8 February, London

First International Workshop on Modelling the Progression Of Neurological Disease (POND2016)

Date: 8 February 2016
Location: Wellcome Collection, London, UK
Sponsor: Centre for Medical Image Computing (CMIC), University College London; in association with the EuroPOND consortium.

Progress on the challenge of spatio-temporal modelling of neurodegenerative disease has gained momentum rapidly through a series of recent publications. Such models have the potential to make major impact in the future management of neurological disease. This one-day event gathered together key international researchers on this emerging topic. It was a unique opportunity to share views and ideas on the latest methodological advances and to map the landscape of current and future approaches.


(click on a title to read the talk abstract, where available)


09.30 Registration

10.00 Opening: Danny Alexander (UCL)

10.10 Keynote speaker: Giovanni Frisoni (IRCCS Fatebenefratelli and University of Geneva)
"Marker discovery in neurodegenerative diseases"

Abstract: Multimodal disease modelling is not new in biomedicine. Knowledge on the dynamics of antibody and antigen changes in hepatitis B has been used since long for early and pre-symptomatic diagnosis, disease staging, follow-up of disease activity, and drug development. In the case of this viral disease, biomarker development is relatively easy thanks to the knowledge of the etiologic agent. In neurodegenerative diseases, etiology has been identified as the toxic build-up of specific proteinaceous aggregates (amyloid, tau, synuclein, TDP43). Hypothetical multimodal unidimensional dynamic models have been developed that recapitulate the main biological phenomena of Alzheimer’s disease (amyloidosis and tau-related neurodegeneration). These have been tested and shown to allow recognising the disease at an early pre-dementia and asymptomatic stage. Model building based on empirical data has been attempted, but limited to simple monodimensional piecewise time-limited models. The challenge of the Horizon2020-funded coSTREAM project is building a multimodal multidimensional dynamic model based on empirical data.

11.00 Break

11.20 Manifold learning of neurodegenerative processes

11.20 – 11.50 Ricardo Guerrero (Imperial College London) – "MR manifold learning in an elderly population as a neuro-imaging biomarker"

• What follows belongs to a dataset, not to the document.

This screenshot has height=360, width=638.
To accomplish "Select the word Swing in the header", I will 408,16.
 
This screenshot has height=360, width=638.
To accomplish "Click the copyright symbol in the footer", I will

Abstract: Manifold learning refers to a set of machine learning techniques that aim at finding a low-dimensional representation of high-dimensional data while adequately representing the intrinsic geometry of the data. High dimensional datasets such brain MR images, are probably over-complete in the sense that a subspace of far fewer dimensions (that is most likely to be non-linear) may represent most of the variation in the data. Learning such a subspace representation remains a challenging task. In this talk I will discuss how manifold learning can be used to derive a low-dimensional representation from brain MR image intensities and how such subspaces can be used as to generate data-driven AD biomarkers. I will also show how this biomarkers can be used in modelling the longitudinal behavior of AD. 

11.50 – 12.20 Ashish Raj (Cornell University) – "Network models of neurodegeneration"

Abstract not available.

12.20 – 12.50 Yasser Iturria-Medina (McGill University) – "Towards Multi-factorial Data-Driven Modeling of Neurodegeneration"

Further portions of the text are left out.